## PROMPT
Carry on the discussion about well-meaning liberals who still eat meat, starting after its final sentence.

## QUOTED PASSAGE
+--

I don't understand otherwise well-meaning liberals who continue to eat meat

This is such a critical point, and especially salient to me because unlike steronz, I bike about 2 hours a day, not because I am disciplined, but because I love doing it and, therefore, it’s much easier for me than foregoing meat.

It would seem to be that the entire argument is moot, as we are all going to be in the soup when the Oglala Aquifer is finally drained and the extreme drought conditions drop the reservoirs beyond workable depth. Can’t grow crops or sustain meat production (or life, for that matter) without water.

There are a number of things you haven’t considered. For example:

“Many people don’t realize how interrelated the fields of growing plants and raising livestock are. Farms provide crop waste for the animals to feed on and in return, the animals provide manure to be used as fertilizer for the plants. If everyone decided to go vegan, then a lot of the land now used for grazing animals would have to be converted to cropland and we would significantly reduce the amount of livestock on this planet. That means there will be more crop waste, but less animals to consume it, leaving farms with few options but to burn the waste, releasing carbon dioxide into the atmosphere.”

“Then we have to consider fertilizer: if we cut our population of livestock, we have less manure to use as fertilizer. This means that we would have to manufacture a lot more artificial (read: not organic) fertilizer. That alone, according to an article published by the National Academy of Sciences, would produce about 23 million tons of carbon dioxide emissions. The burning of agricultural waste would produce about another 2 million tons. So when taking all these factors into account, an entirely vegan United States would reduce its greenhouse gas emissions by less than 3 percent. Not really the drastic decrease we were looking for.”

Your vegan diet may not be as green as you think it is.

+--

## DATA EXCERPT
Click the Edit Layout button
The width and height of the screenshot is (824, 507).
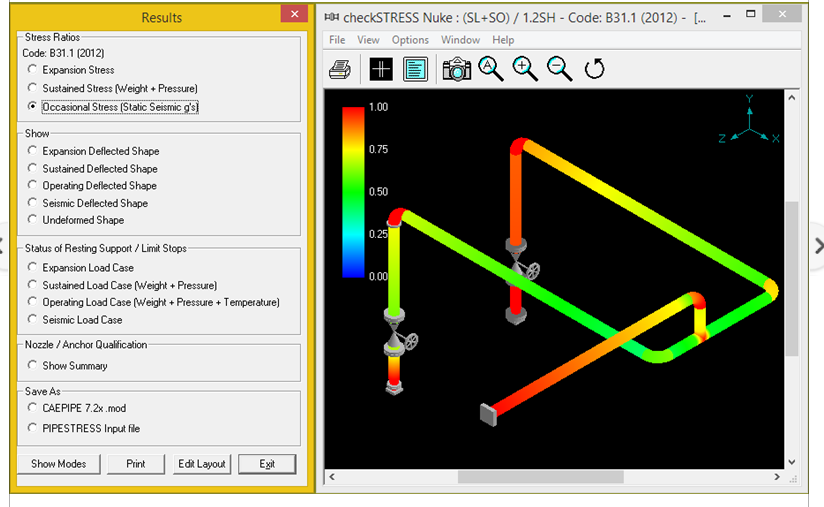(x=202, y=464)
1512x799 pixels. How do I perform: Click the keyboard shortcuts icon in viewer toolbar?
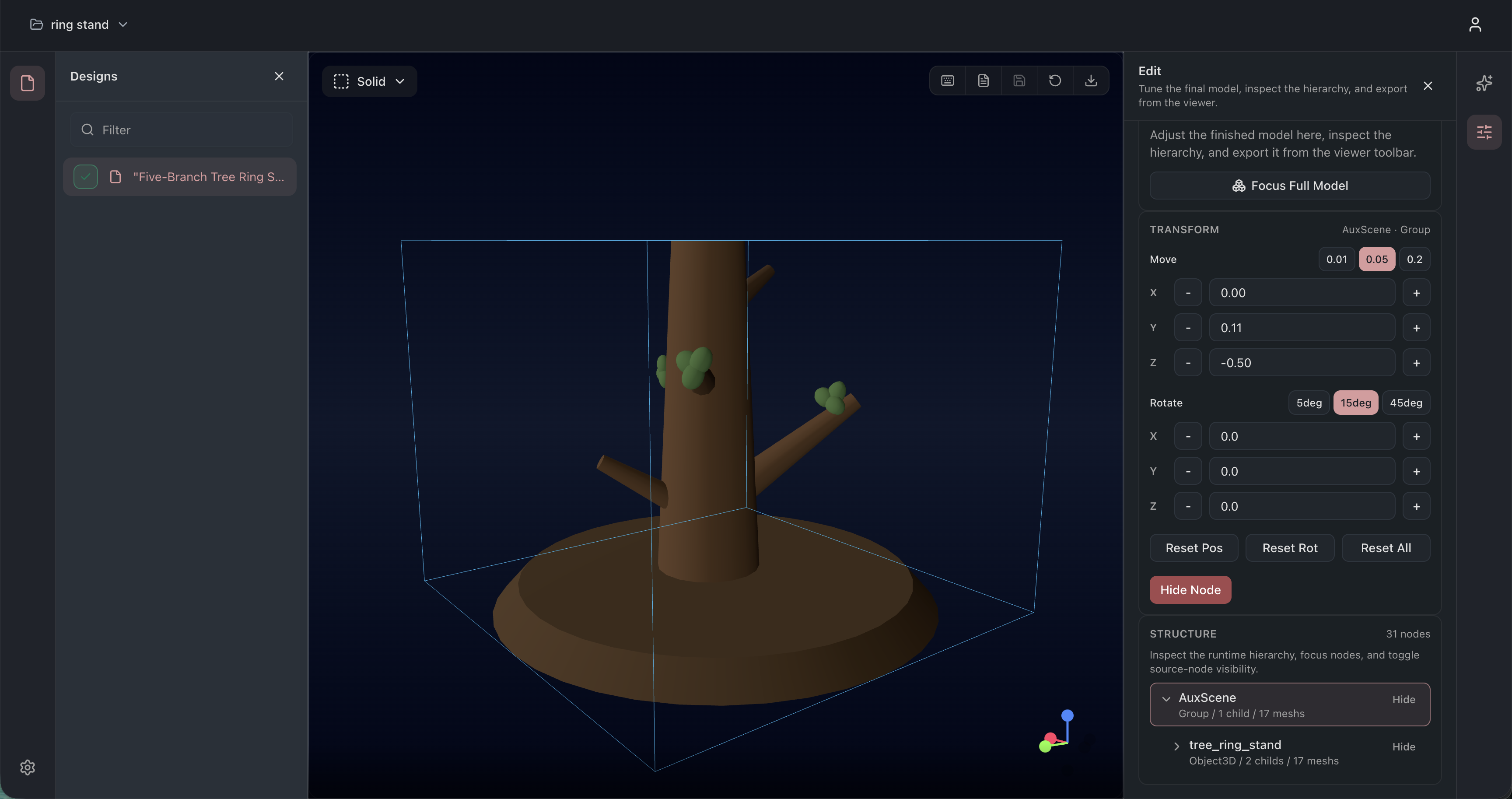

+--

## RESULT
All the more reason to get off the moral high horse and engage with realistic solutions, rather than condemning anyone who eats meat.

The central point isn’t that vegan diets are ineffective: Jackmanii’s cites notwithstanding, they’re plainly effective.

The central point is that food is a key part of human culture and is deeply tied up with our identities and emotions in ways that make it really difficult to change. I could change my clothing from cotton to polyester without much difficulty; but my deep emotional associations with hamburgers and roast chickens and bacon and cheese make it really, really hard for me to contemplate giving them up. I’ve tried.

Yes. I still remember an upper division American Folklore class I took in uni. The professor had a special interest in food and foodways, and that was the emphasis of the class. Food traditions are extremely deep and difficult to change.

What we eat and how we eat it are primary to who we are as individuals and as cultures. How we get from place to place, get warm or cool or make light, those shift all the time. Humans reliquish their foodways with deep reluctance and often with a great sense of loss.

It is also true that most of the changes that must happen in order to save the planet are going to have be enabled, supported, and ultimately, enforced, by governments, not by individuals making ‘lifestyle choices’. The scale needed is far too great, and global capitalism has a deathgrip on us all, that will never be loosened without government intervention. Of course this intervention must come with a majority of the governed seeing the need for it. Otherwise … (I refer you to the civil war thread).

I’m not a vegan, or even a vegetarian, but I eat meat only occasionally, and only locally sourced and humanely raised. Thus, it’s expensive, and I have plenty of incentive to eat beans instead.

Maybe there is some nuance here. Sure, I think anyone would agree factory meat farming is harmful to the environment for a number of reasons. But what about more ethical and less destructive locally produced meat? If I occasionally enjoy a high-quality steak sold in my local grocery that was produced at the cattle ranch in my county, and the animals were free-roaming and grass-fed, isn’t that steak less offensive? I think that sort of production is less harmful than mass-produced, fast-produced, low-quality feed-lot meat. I think a more effective way to help the environment is to curtail consumption of cheap, mass-produced meat and instead encourage producers of quality, more sustainable meat products. Getting enough people to quit meat cold turkey (heh) just is not realistic, no matter how guilty you make them feel.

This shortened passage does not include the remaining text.